En un chalet de las afueras de Donosti, cinco teléfonos móviles descansaban momentáneamente sobre la mesa. Un hombre de edad indefinida entres los cuarenta y los cincuenta se frotaba los ojos, cansado. Otro hombre entró en la habitación, dejó una taza de café sobre la mesa y echó un vistazo al mapa de Euskadi que colgaba de una pizarra móvil. En los alrededores de Bilbao había varias chinchetas rojas señalando las ubicaciones de los diferentes comandos que habían tomado posiciones esperando nuevas instrucciones. Dentro de la propia ciudad, numerosas agujas de cabeza redonda señalaban los puntos donde grupos de voluntarios se había reunido y estaban preparando, en ese mismo momento, material para la kale borroka. Uno de los móviles empezó a vibrar sin sonido, y el hombre de ojos cansados lo cogió rápidamente.

- Te paso con el grupo de la zona universitaria, están muy nerviosos, tienen algo. – Le avisó uno de los chicos de comunicaciones. Todas las llamadas entrantes pasaban varios filtros y redireccionamientos antes de llegar a él. Era lento, pero seguro.
- Hola, ¿me oís?
- Te escucho, qué ocurre.
- Tenemos a un grupo de esos cabrones. Probablemente sean los que han asaltado la biblioteca de la universidad. Sólo son cuatro, pero avanzan despacio, parece que se esconden.
- ¿Qué significa que los tenéis?
- Ehm, no, que los tenemos controlados. Uno de los nuestros les sigue de lejos, le tengo al teléfono, contándome por dónde van. La gente no para de tirarles cosas desde las ventanas, ¡es la ostia!
- Vale, tranquilo. ¿Cuántos sois vosotros?
- Conmigo están siete, más Karlitos, el que los sigue, y hay dos más en la universidad, han ido a echar un vistazo.
- ¿Tenéis armas? – Un silencio siguió a la pregunta, pero finalmente respondieron.
- Sólo lo habitual, tirachinas, cócteles, nada serio. Pero, pero tampoco sabríamos usar algo más, creo. – Dijo inseguro. Su voz sonaba joven. Su interlocutor revolvió unos papeles y miro su ficha. Veinte años, cuatro militando, experiencia en kale borroka pero nada más. No estaba preparado para dar el salto, decía su ficha.
- Tenéis un coche grande, o una furgo, ¿algo?

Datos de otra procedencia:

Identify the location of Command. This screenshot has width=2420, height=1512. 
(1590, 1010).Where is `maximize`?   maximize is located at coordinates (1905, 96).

- Ehm, mi padre tiene un monovolumen, ¿para qué?
- Escucha bien, porque esto es importante. Vais a cogerlos, al menos a un par de ellos, y los llevaréis a donde te voy a decir.
- ¿Qué? Pero nosotros…
- ¡Escucha! – Y entonces bajó el tono de voz intentando reflejar toda la gravedad de la situación – Se acabaron los juegos. Están atacando nuestra tierra, nuestras calles, a nuestra gente. Están intentando borrarnos, acabar con nuestra lucha, y ahora necesitamos que cada vasco dé lo mejor de sí mismo. Las amas de casa les están tirado sus platos desde las ventanas, y a vosotros os toca actuar como guerrilleros. La cuestión es, ¿tenéis los cojones necesarios?